Let's restrict our view to just San Francisco by using .where 

In [None]:
sf = stations.where('landmark', 'San Francisco')
Circle.map_table(sf.select('lat', 'long', 'name'), color='green')

Can we also use maps to visualize the most popular trips?

In [None]:
#we had looked at the trips from the Civic Center with their duration
from_cc

In [None]:
#we had also created a table called "starts" that looked at the most popular
#start stations
starts

In [None]:
#If we join starts with the stations table, then we can add counts to our 
#location data
station_starts = stations.join('name', starts, 'Start Station')
station_starts

In [None]:
#just select the columns we need here
station_starts.select('lat', 'long', 'name').with_columns(
    'color', 'blue',
    'area', station_starts.column('count') 
)

In [None]:
#make a map where the size of the circle is determined by the numer of trips leaving that station
Circle.map_table(station_starts.select('lat', 'long', 'name').with_columns(
    'color', 'blue',
    'area', station_starts.column('count') 
))

## Combining Table Methods

In [None]:
duration

In [None]:
#the value of the average duration of a rental.
np.average(duration.column(2))

In [None]:
# the name of the station where most rentals ended.
duration.group('End Station').sort('count', descending = True).column(0).item(0)

In [None]:
duration.group('End Station')

In [None]:
duration.group('End Station').sort('count', descending = True)

In [None]:
duration.group('End Station').sort('count', descending = True).column(0).item(0)

In [None]:
duration.group('End Station', np.average)

In [None]:
duration.group('End Station', np.average).where(2, are.above(10*60))

In [None]:
# number of stations for which the average duration ending at that station was
# more than 10 minutes. 
duration.group('End Station', np.average).where(2, are.above(10*60)).num_rows

## Drinks - More Table Review

In [None]:
drinks = Table(['Drink', 'Cafe', 'Price']).with_rows([
    ['Milk Tea', 'Tea One', 4],
    ['Espresso', 'Nefeli',  2],
    ['Coffee',    'Nefeli', 3],
    ['Espresso', "Abe's",   2]
])
drinks

In [None]:
discounts = Table().with_columns(
    'Coupon % off', make_array(5, 50, 25),
    'Location', make_array('Tea One', 'Nefeli', 'Tea One')
)
discounts

In [None]:
a = drinks.join('Cafe', discounts, 'Location')
a

In [None]:
a = a.with_column("Disc", a.column('Price')*(1- a.column(3)/100))
a

In [None]:
a = a.drop(2,3)
a

In [None]:
a.group('Cafe', min)

In [None]:
a.sort('Disc').sort('Cafe', distinct = True)

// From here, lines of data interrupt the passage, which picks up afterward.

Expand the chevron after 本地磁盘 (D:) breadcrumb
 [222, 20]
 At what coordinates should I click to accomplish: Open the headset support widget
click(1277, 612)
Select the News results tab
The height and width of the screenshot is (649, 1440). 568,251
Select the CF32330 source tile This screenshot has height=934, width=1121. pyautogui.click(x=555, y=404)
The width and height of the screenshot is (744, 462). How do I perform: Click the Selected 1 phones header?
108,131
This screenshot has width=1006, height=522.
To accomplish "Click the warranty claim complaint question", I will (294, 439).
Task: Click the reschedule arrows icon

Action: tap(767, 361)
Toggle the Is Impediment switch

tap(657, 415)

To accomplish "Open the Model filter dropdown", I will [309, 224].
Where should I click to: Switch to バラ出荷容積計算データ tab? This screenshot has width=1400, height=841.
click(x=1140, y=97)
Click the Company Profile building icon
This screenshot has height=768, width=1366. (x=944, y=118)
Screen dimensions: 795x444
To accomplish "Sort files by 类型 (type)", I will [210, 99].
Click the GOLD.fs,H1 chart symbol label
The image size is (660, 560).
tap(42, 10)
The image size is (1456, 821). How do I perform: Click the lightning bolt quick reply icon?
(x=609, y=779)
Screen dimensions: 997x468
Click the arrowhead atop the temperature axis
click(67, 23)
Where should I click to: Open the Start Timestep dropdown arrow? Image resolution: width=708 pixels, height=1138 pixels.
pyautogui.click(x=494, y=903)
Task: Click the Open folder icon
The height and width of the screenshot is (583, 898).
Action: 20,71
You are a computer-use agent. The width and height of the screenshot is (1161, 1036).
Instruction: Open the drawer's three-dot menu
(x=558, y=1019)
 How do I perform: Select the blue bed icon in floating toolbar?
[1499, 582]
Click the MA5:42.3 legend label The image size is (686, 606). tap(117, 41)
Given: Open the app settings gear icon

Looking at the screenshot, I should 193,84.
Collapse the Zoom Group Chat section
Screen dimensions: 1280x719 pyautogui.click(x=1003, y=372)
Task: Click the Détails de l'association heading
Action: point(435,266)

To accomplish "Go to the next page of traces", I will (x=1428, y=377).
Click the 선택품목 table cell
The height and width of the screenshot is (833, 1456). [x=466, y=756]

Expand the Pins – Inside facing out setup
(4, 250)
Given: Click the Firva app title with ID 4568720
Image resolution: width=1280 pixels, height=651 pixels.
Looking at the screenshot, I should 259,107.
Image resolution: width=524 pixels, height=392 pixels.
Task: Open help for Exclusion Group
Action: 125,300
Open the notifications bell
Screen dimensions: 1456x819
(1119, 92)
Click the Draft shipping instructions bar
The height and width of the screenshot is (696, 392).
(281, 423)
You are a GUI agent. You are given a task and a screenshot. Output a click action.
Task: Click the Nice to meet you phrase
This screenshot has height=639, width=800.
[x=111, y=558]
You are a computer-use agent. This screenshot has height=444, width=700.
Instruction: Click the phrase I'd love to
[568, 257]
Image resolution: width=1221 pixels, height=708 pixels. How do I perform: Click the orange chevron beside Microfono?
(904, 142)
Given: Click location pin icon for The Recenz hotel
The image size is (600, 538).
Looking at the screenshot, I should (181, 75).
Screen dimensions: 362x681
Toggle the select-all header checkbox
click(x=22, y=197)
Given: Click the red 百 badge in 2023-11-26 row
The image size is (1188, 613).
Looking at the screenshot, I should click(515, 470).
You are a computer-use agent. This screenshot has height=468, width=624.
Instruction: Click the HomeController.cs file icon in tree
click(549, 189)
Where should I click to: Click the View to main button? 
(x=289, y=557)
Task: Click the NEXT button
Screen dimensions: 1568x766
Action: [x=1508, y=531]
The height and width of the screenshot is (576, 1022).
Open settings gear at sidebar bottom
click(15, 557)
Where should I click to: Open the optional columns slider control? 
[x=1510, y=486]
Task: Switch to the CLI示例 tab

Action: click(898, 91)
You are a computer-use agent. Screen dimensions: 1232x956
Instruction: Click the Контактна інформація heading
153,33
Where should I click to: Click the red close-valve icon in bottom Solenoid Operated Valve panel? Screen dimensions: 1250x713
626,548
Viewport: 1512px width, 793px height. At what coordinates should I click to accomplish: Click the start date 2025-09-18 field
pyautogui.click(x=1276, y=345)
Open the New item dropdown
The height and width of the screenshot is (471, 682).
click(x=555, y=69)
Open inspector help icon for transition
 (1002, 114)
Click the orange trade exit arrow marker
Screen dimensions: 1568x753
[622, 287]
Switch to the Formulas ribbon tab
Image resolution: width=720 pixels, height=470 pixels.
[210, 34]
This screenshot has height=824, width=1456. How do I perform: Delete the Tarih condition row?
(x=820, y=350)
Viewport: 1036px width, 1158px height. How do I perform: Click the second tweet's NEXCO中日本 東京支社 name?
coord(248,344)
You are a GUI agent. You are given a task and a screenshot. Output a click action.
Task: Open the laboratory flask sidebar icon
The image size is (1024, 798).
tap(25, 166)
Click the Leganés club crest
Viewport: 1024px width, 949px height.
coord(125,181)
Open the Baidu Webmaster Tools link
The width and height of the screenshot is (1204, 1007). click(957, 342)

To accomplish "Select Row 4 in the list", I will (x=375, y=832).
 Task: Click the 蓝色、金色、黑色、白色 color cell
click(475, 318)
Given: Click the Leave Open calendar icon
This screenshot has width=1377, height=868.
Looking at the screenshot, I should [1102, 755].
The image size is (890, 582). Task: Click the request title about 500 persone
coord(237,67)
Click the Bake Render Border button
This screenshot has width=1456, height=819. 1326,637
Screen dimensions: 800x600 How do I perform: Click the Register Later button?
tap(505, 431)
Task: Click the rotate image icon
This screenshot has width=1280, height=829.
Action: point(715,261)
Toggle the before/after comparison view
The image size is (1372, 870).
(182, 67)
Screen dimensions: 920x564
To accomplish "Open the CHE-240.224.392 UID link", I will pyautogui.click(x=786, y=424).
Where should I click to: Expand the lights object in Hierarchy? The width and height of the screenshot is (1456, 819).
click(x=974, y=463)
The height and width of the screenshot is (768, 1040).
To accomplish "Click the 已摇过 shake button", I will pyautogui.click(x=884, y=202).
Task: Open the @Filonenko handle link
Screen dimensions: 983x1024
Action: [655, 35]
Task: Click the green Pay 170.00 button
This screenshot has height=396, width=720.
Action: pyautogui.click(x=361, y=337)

## Comparisons and Booleans

In [None]:
1 > 2

In [None]:
3 > 2

In [None]:
np.arange(5) == 2

Closer look at .where

In [None]:
pop = ('http://www2.census.gov/programs-surveys/popest/datasets/2010-2015/national/asrh/nc-est2015-agesex-res.csv')
full_census_table = Table.read_table(pop)
partial = full_census_table.select('SEX', 'AGE', 'POPESTIMATE2010', 'POPESTIMATE2015')
us_pop = partial.relabeled(2, '2010').relabeled(3, '2015')
us_pop

In [None]:
us_pop.column('2015') / us_pop.column('2010') 

In [None]:
#For whom was here more than 
us_pop.where(us_pop.column('2015') / us_pop.column('2010') > 1.5)

In [None]:
# Let's do one more table with advanced where
duration

In [None]:
# The average duration of trips that started and ended at the same station
np.average(duration.column(2))

In [None]:
duration.where(duration.column(0) == duration.column(1))

In [None]:
# The average duration of trips that started and ended at the same station
np.average(duration.where(duration.column(0) == duration.column(1)).column(2))

In [None]:
# The average duration of trips that started and ended at different stations
np.average(duration.where(duration.column(0) != duration.column(1)).column(2))

## Comparison and bool values

In [None]:
# comparing numbers 
x = 3
y = 4
x > y

In [None]:
10/2 != y

In [None]:
# What about strings?
'Canine' == 'Canne'

In [None]:
# Let's try writing a function
def teen(x):
    return 13 <= x <= 19



In [None]:
ages = Table().with_column('Age', np.arange(11, 50))
ages

In [None]:
ages = Table().with_column('Age', np.arange(11, 50))
ages = ages.with_column('Teenager', ages.apply(teen, 'Age'))
ages


## Combining Bool Values

In [None]:
x = 3
y = 4

In [None]:
x < 2 or y > 5

In [None]:
x < 2 or y > 3

In [None]:
x < 2 and y > 3

Aggregating bool values

In [None]:
True + True

In [None]:
ages

In [None]:
ages.column(1)

In [None]:
sum(ages.column(1))

In [None]:
sum(ages.column(1))/len(ages.column(1))

Predicates

In [None]:
# create a predicate for "still young" 
still_young = are.between(35, 40)

In [None]:
ages.where('Age', still_young)

In [None]:
still_young(40)

In [None]:
sum(ages.apply(still_young, 'Age'))

## Choice

In [None]:
two_groups = make_array('treatment', 'control')
two_groups

In [None]:
np.random.choice(two_groups)

In [None]:
outcomes = np.random.choice(two_groups, 10)
outcomes

In [None]:
outcomes == 'treatment'

In [None]:
sum(outcomes == 'treatment')

In [None]:
# count the number of true: 2 options

In [None]:
# sum(outcomes)

In [None]:
# np.count_nonzero(outcomes == ?)
np.count_nonzero(outcomes == 'treatment')